### Instructions to follow
The stretch from the line with "The height and width of the screenshot is (793, 1290)." through the line with "The height and width of the screenshot is (699, 1024)." in the records below: write it out exactly, and nothing else.

[Extracted records]
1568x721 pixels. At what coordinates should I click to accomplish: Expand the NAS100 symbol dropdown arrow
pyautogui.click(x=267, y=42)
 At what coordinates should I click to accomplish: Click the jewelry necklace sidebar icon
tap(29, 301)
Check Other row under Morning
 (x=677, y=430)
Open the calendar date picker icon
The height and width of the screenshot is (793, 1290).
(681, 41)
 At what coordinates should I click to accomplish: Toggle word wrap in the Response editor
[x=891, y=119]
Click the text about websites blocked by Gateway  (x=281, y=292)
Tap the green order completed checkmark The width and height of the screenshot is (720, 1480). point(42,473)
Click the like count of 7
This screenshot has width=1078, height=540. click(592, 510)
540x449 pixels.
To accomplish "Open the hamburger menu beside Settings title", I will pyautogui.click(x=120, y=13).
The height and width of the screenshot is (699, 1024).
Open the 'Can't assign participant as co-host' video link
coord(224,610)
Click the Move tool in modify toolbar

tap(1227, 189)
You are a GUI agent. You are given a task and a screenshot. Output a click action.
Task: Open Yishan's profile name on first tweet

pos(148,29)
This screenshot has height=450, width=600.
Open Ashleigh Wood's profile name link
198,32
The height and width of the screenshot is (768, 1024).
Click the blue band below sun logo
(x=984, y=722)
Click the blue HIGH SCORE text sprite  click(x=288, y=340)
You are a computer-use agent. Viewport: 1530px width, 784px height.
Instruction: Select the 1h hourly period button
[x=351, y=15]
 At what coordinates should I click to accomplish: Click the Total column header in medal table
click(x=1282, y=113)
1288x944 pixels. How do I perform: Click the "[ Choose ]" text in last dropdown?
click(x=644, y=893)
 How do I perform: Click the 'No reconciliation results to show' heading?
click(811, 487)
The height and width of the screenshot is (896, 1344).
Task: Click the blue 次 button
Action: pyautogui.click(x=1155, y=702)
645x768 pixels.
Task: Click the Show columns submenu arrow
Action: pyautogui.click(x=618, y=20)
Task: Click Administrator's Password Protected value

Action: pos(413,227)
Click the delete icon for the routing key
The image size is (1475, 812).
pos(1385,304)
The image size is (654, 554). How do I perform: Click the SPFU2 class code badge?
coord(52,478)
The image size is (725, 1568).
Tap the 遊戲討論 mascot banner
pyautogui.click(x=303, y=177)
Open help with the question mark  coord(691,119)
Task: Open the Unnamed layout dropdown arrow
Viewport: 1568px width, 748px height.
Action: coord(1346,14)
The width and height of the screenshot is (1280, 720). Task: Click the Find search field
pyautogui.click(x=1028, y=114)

### Answer box
The height and width of the screenshot is (793, 1290).
(681, 41)
 At what coordinates should I click to accomplish: Toggle word wrap in the Response editor
[x=891, y=119]
Click the text about websites blocked by Gateway  (x=281, y=292)
Tap the green order completed checkmark The width and height of the screenshot is (720, 1480). point(42,473)
Click the like count of 7
This screenshot has width=1078, height=540. click(592, 510)
540x449 pixels.
To accomplish "Open the hamburger menu beside Settings title", I will pyautogui.click(x=120, y=13).
The height and width of the screenshot is (699, 1024).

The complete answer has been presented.